A fairways hit is recorded when a golfer’s tee shot on a par 4 or par 5 comes to rest on the fairway. It is a driving accuracy statistic, usually expressed as a percentage of fairways found out of the total available in a round.


What is a fairways hit?

The fairways hit statistic measures how often a golfer’s drive finishes on the closely mown stretch of grass between the tee box and the green. It only applies to par 4s and par 5s, because those are the holes where the fairway, rather than the green, is the intended target off the tee. On a par 3, the goal is to hit the green directly, so par 3s are excluded from the count.

The technical line used by the PGA Tour and almost every stat-tracking system is the same: a fairway is considered hit if any part of the golf ball is touching the fairway surface after the tee shot. The ball does not need to land in the fairway, only to come to rest there. A bounce or a long roll into the short grass counts the same as a clean carry.

Fairways hit sit alongside greens in regulation and putts per round as one of the three classic golf statistics. Together, they paint a rough picture of where a golfer’s strokes are coming from. A round with seven fairways hit, but only two greens in regulation, tells a different story than a round with three fairways hit and eight greens.

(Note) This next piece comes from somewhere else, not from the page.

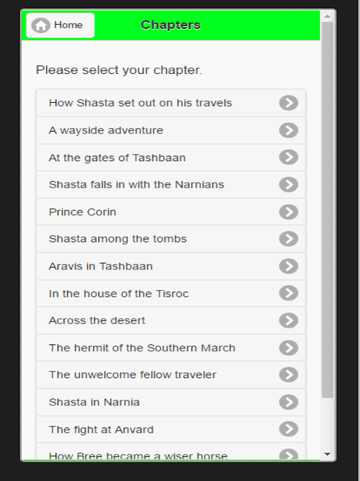Go to Home button text
Image resolution: width=360 pixels, height=481 pixels.
68,25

How fairways hit is calculated

Calculating fairways hit is straightforward: divide the number of fairways found by the total number of par 4s and par 5s played, then express the result as a percentage. A standard 18-hole course with four par 3s leaves 14 holes that count toward the stat. On a course built around par 72, with four par 3s, ten par 4s, and four par 5s, that same figure of 14 applies.

If a golfer hits seven of those 14 fairways, the percentage works out to 50%. Eleven out of 14 lands at roughly 79%. The number on a scorecard’s “fairways” box is just a tally of those hits, with the percentage calculated at the end of the round.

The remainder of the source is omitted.